YOUR INSTRUCTIONS>
Go over the records and copy every line with the string "screenshot".

STORED DATA>

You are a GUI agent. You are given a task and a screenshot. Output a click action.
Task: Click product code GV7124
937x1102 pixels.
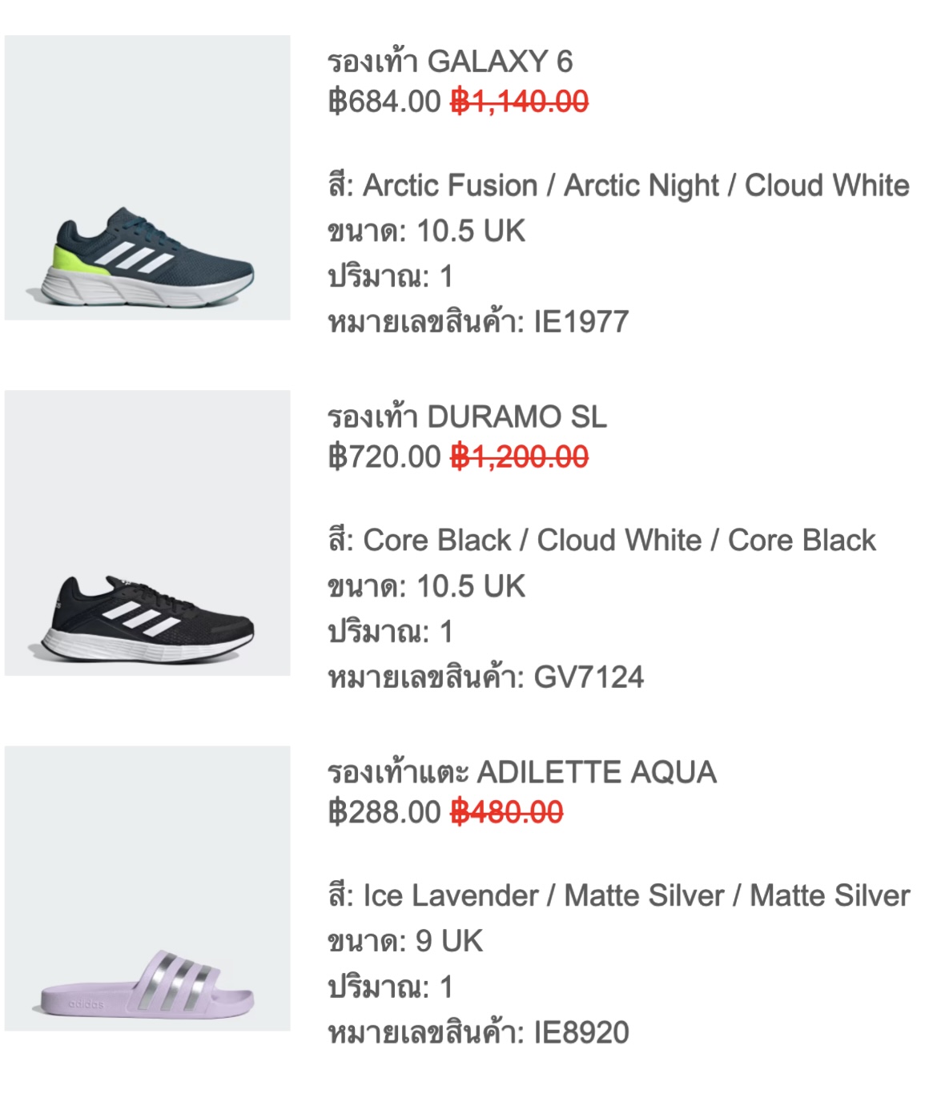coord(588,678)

---

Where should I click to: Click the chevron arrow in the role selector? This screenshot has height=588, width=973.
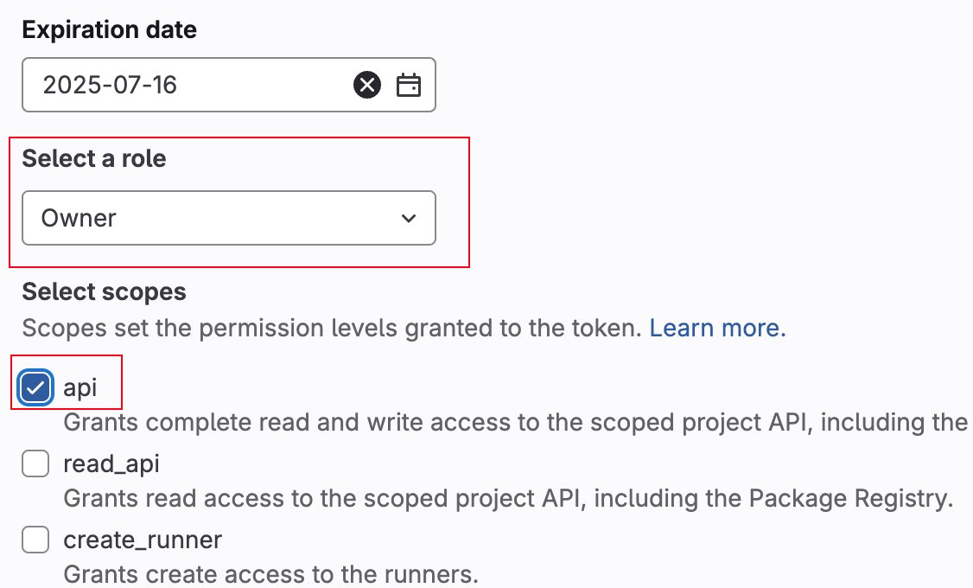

==

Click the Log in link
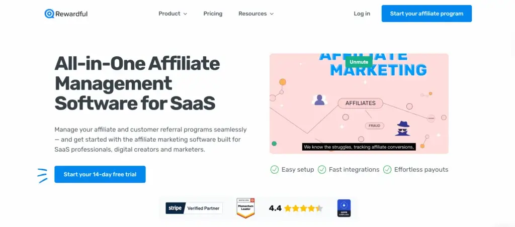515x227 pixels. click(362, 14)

RESULT FOR THIS TASK>
You are a GUI agent. You are given a task and a screenshot. Output a click action.
Where should I click to: Click the chevron arrow in the role selector? This screenshot has height=588, width=973.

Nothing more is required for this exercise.